By Eugene Merlika
– DICTATORSHIP THROUGH STORIES –
(Impression from reading the volume “The Woman in Black”, by Makensen Bungo)
Memorie.al / “The Woman in Black” is the last contribution of the prose writer Makensen Bungo in the field of a little cultivated field of our letters, that of reporting communist crime in all its manifestations and dimensions. The title of the book coincides with that of the longest story in the volume, carrying within itself the symbolism of a historical era that, in our country, marked with black the lives of many Albanian families. It was not the preferred color of fascism, it was the consequence of the triumph of red, the color of blood, the emblematic color of communism, which, through its destructive work of the “old world” and the construction of the “paradise of childhood”, wore black many Albanian women and girls, cruelly sending their sons, husbands, brothers and loved ones to the next world. This was the most visible conclusion of that monstrous ordeal that appeared on the historical stage of Eastern Europe in the guise of the winner of the war and which, unfortunately, even after ten years of failure and cruelty, even after its tragicomic end, for the most part of the opinion of the old continent, basically remained unpunished, clothed with an ideal halo that could not be defiled by the “mistakes” of individuals.
The author lived first-hand the entire time frame of the communist experience in his homeland, suffering its violence in many directions. As an Albanian, raised and formed in the patriotic anvil of the teachers of the “Normal” school in Elbasan, he quickly became aware that the national interests, so selflessly defended by the signatories of the Vlora act, were trampled by the “leaders of Albania” ” to abandonment, even worse, to criminal collaboration with the gravediggers of the “Albanian issue”.
As a citizen, a dreamer of a free and democratic country, he saw that his best sons, those who intended to establish Albanian democracy after the Western image, ended up, in the vast majority of them, in the execution squads, in the dark cells. , in torture chambers, in forced labor camps or in nameless graves. As a man he quickly realized that: the “new order” was inclined not to respect the moral norms of the Albanian society, but intended to replace them with a system of rules and laws borrowed from the experience of Bolshevik Russia, a beacon of light and a model for to imitate the Albanian communists.

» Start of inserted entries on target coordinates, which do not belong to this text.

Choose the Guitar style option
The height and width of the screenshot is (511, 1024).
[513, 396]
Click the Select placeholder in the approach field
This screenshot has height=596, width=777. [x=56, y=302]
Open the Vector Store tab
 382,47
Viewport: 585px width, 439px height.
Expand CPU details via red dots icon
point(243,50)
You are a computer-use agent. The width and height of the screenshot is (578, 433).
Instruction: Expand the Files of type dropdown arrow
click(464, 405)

This triple disappointment has accompanied the author of the book during the decades of the system, causing him to accumulate in his memory many events and episodes, like a kind of documentary film that, with some instant reworking, thankfully, is served to Albanian readers today. Testimonial value merges with literary value, to give the reader not love novels with a happy ending, but stories that take your breath away and make you think long to yourself about a world outside the contours of normal logic, which thankfully belongs of Albania’s past, but which still remains alive in other parts of the world. The author does not borrow the militant spirit from “socialist realism”, does not turn the stories into demagoguery attacking the system, and preserves the classic form of the narrative, although sometimes the narrator gives way to the publicist, damaging her line.

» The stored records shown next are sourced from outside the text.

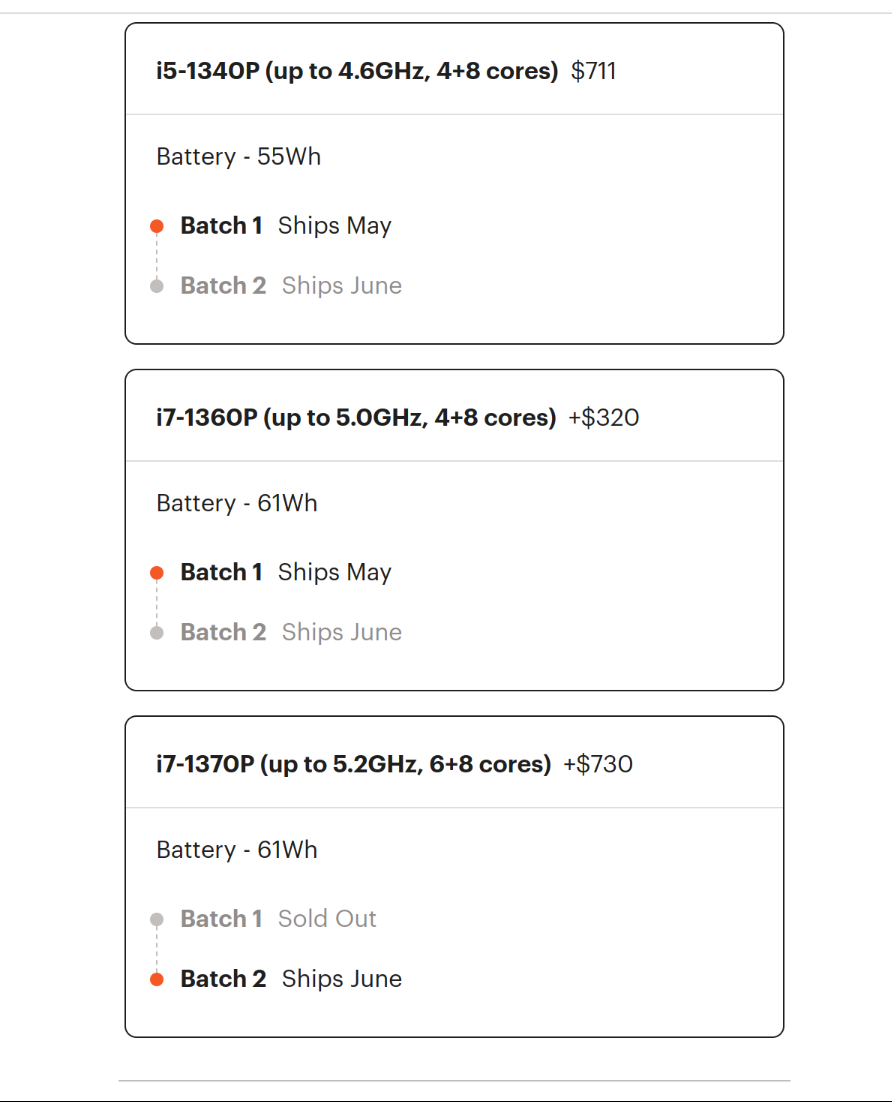Select Batch 1 label under i7-1360P
This screenshot has height=1102, width=892.
point(221,572)
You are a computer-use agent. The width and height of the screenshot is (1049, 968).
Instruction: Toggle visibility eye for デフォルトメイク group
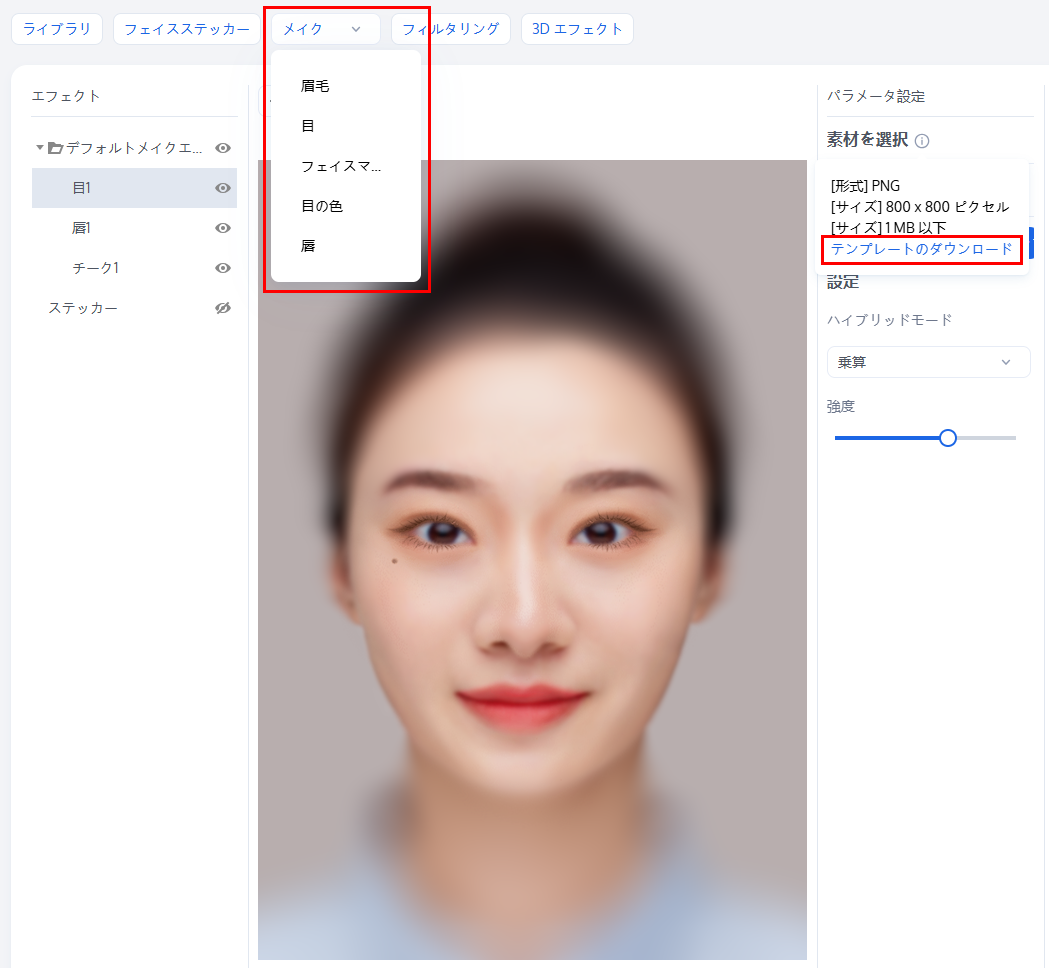[223, 148]
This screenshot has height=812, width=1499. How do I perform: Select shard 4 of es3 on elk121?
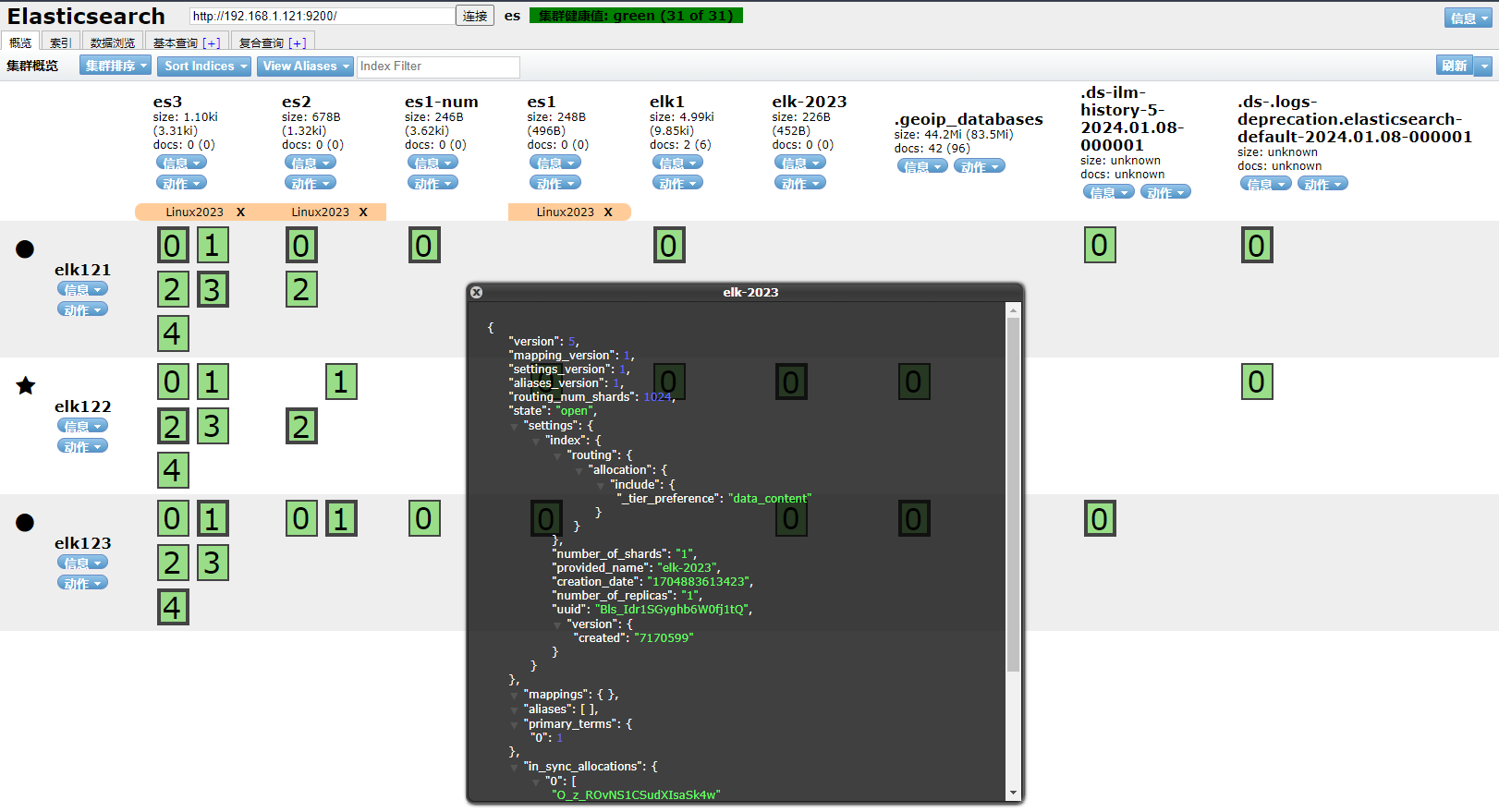point(173,333)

The volume “The Woman in Black” consists of ten stories, whose subjects are real events, lived or reported, in which the author’s fantasy works a little, leaving more room for the observational and descriptive ability of the environments and characters of the characters. The first one is entitled “Uncle Thanasi” and describes the environment of the southern village during the war, with the fluctuations of people to get involved in the different military and political currents of the historical moment. The topic refers to the time “when the foundations were laid”, if I were to paraphrase the title of a book from many years later by the main protagonist of that above-human enterprise of deception, which cost Albania and its inhabitants so much.

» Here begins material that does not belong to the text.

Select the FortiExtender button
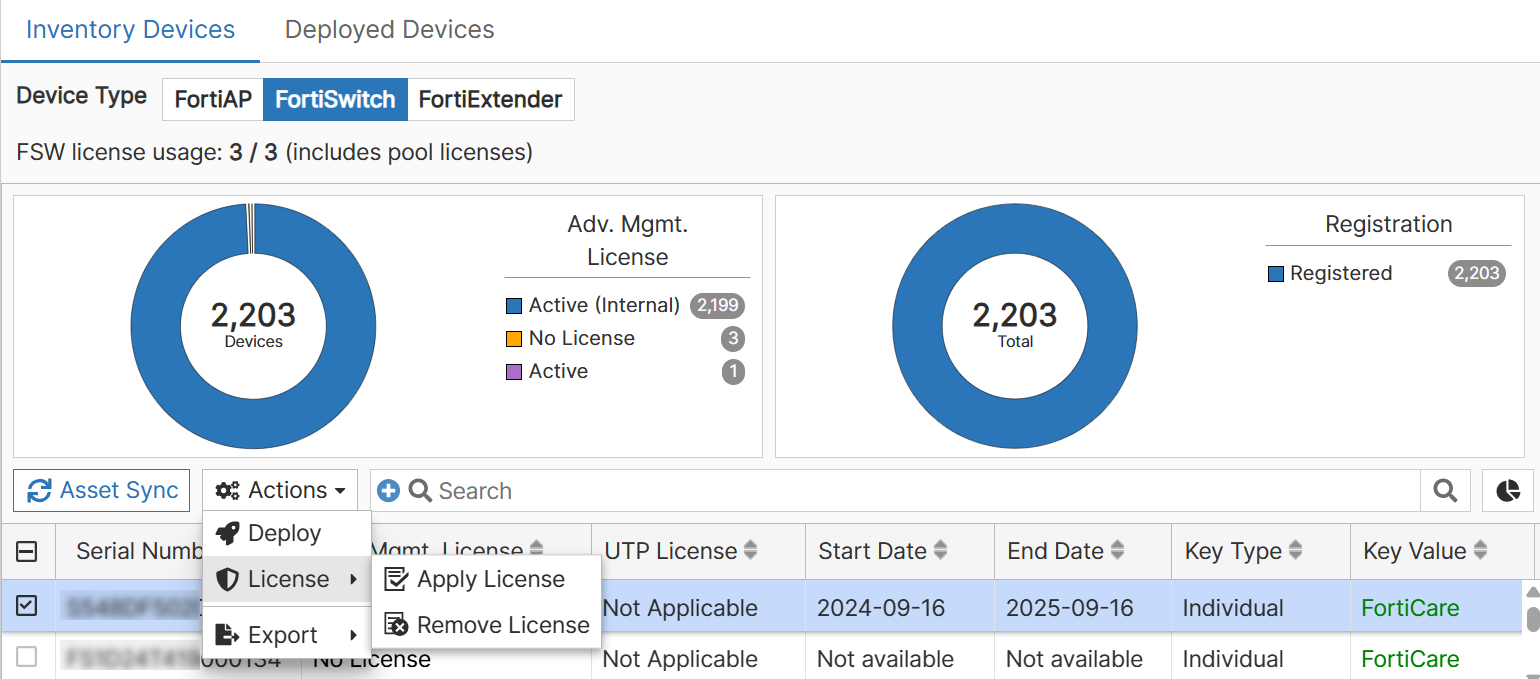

At the center of the story is the figure of uncle Thanas, the authentic Albanian, for whom the interests of the homeland condition every decision of his personal life. The last is “The Bride from the Mountains”, a chilling description of one of the tragedies of the rafts in the Adriatic Sea, whose watery abyss swallowed the lives of Albanians along with their dreams for the future outside their homeland, after the collapse of the ruins of socialism of Ramiz Ali, gave them freedom, but not the hope to live normally in their country. In this story, the great concern of the patriotic writer about the fate of post-communist Albania is touched upon.
“The youth of Albania is gone bored, desperate, tired, betrayed, and hopeless. Run, run, and run. While Albania was growing old and graying prematurely from day to day…! It is a powerful cry of disappointment and despair that reminds us of the famous elegy of Pashko Vasa, another proof of the function of Albanian writers from the tribune.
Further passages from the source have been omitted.